本发明涉及命名为Bt11的转化玉米(玉蜀黍(Zea mays))事件，其包含两个异源表达盒，一个异源表达盒包含cry1Ab编码序列，所述的cry1Ab编码序列编码对Bt11玉米植物赋予抗虫性的Cry1Ab杀虫蛋白，并且另一个异源表达盒包含pat编码序列，所述的pat编码序列编码对Bt11玉米植物赋予草铵膦除草剂抗性的PAT蛋白。Bt11事件的产生在其内容因而通过引用方式并入的美国专利号6,114,608中描述。这两个表达盒插在第8号染色体长臂上的15cM区域内，接近第117位置并且处于侧翼分布有两个公用标记ZIB3和UMC150a的间隔内。

本发明提供用于生物样品中相对于内源性玉米(Zea mays)adh1基因定量检测Bt11-特异性DNA的组合物和改良方法。这种对Bt11DNA在例如包含Bt11谷粒和非Bt11谷粒的玉米粒混合物中的定量基于设计旨在检测Bt11中5′连接序列的引物对和探针。
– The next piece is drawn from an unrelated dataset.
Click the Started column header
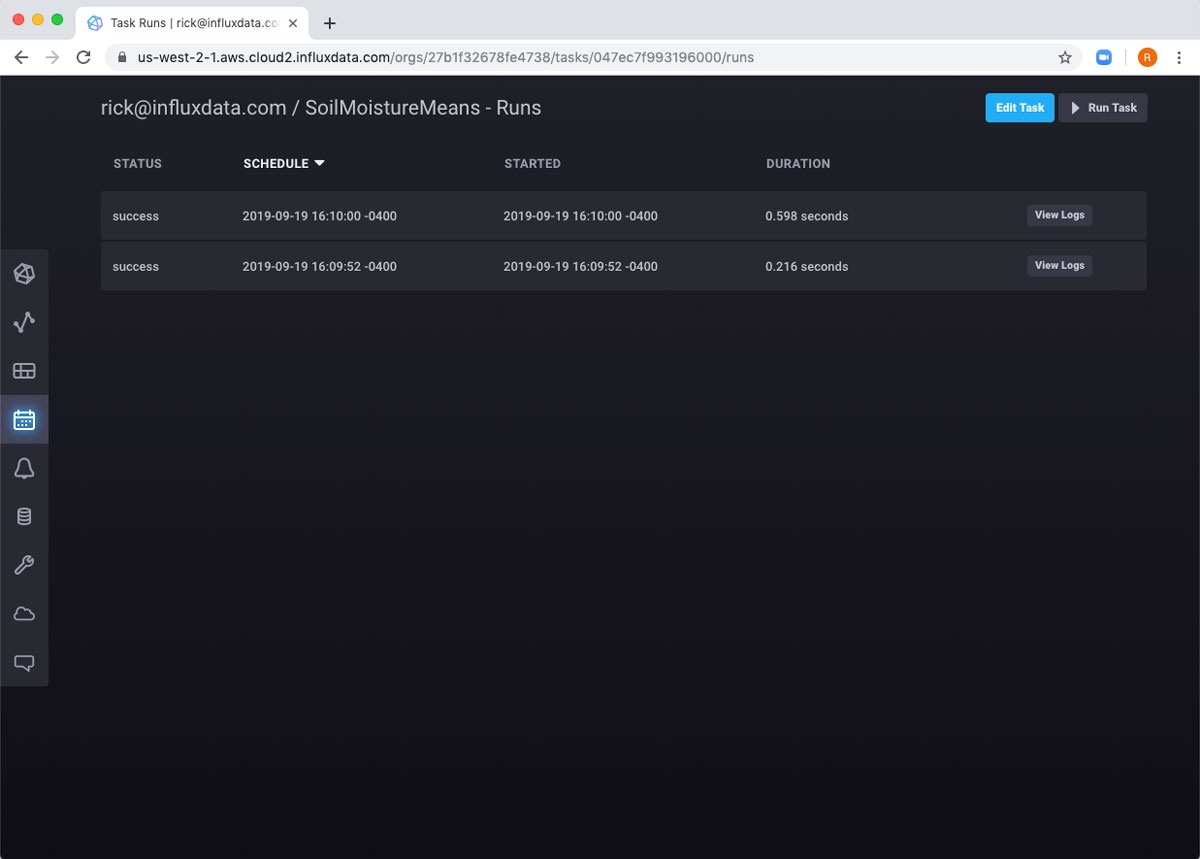The height and width of the screenshot is (859, 1200). [x=532, y=163]
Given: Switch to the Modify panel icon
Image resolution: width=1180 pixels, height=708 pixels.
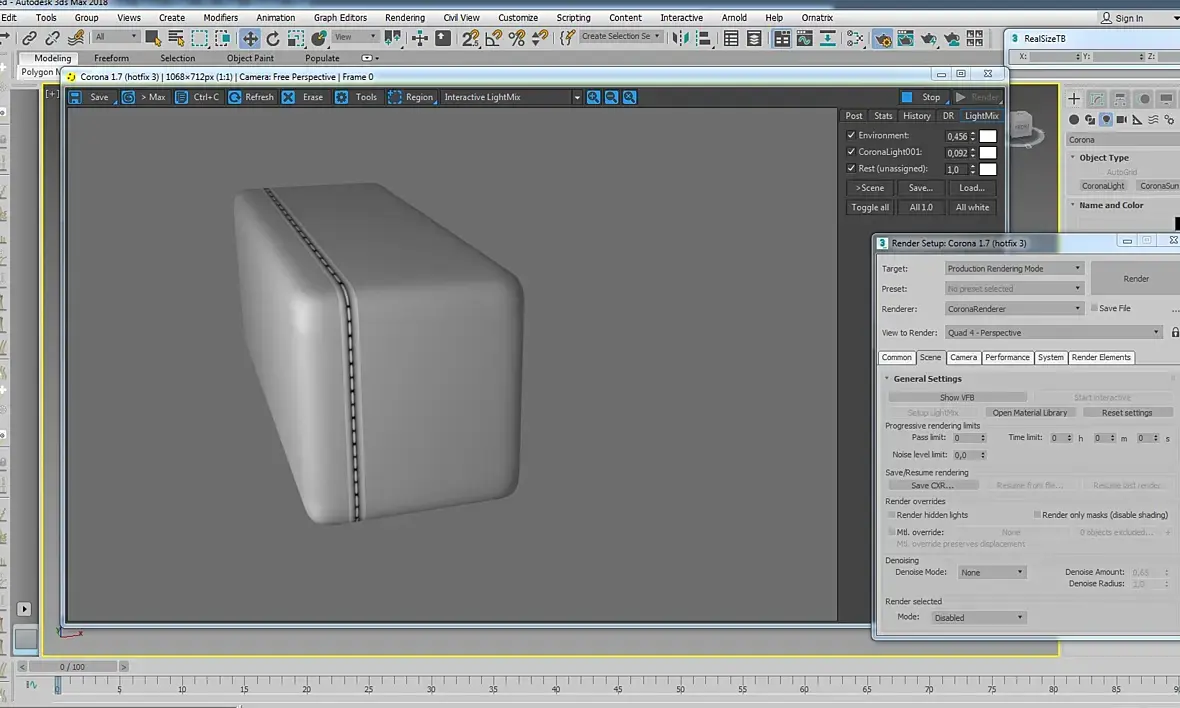Looking at the screenshot, I should 1097,98.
在本发明的一个方面，提供一种定量包含玉米核酸的生物样品中事件Bt11DNA的方法，其中该方法包括(a)使所述生物样品与包含由SEQ ID NO：1组成的第一引物和由SEQ ID NO：2组成的第二引物的第一对引物和包含SEQ ID NO：3的荧光染料标记探针接触，其中在具有来自事件Bt11玉米的基因组DNA的核酸扩增反应中使用时，所述第一对引物产生包含SEQ ID NO：4的第一扩增子并且其中所述第一扩增子用于确定事件Bt11；(b)使所述生物样品与包含由SEQ ID NO：5组成的第一引物和由SEQ ID NO：6组成的第二引物的第二对引物和包含SEQ ID NO：7的第二荧光染料标记探针接触，其中在具有玉米基因组DNA的核酸扩增反应中使用时，所述第二对引物产生包含SEQ ID NO：8的第二扩增子，并且其中所述第二扩增子指示玉米adh1基因的存在；(c)提供能够进行定量实时PCR的核酸扩增反应条件和PCR仪；(d)使用(a)和(b)的引物和探针进行定量实时PCR，因而产生所述的第一扩增子和所述的第二扩增子；(e)当第一扩增子和第二扩增子由所述PCR仪产生时，同时检测它们；并且(f)与所述第二扩增子比较计算所述第一扩增子的相对量，因而第一扩增子的量指示Bt11DNA在生物样品中的量。

在另一个方面中，本发明提供了包含由SEQ ID NO：1组成的第一引物和由SEQ ID NO：2组成的第二引物的一对引物，其中在具有来自事件Bt11玉米的基因组DNA的PCR中使用时，该对引物产生包含用于确定玉米事件Bt11的SEQ ID NO：4的扩增子。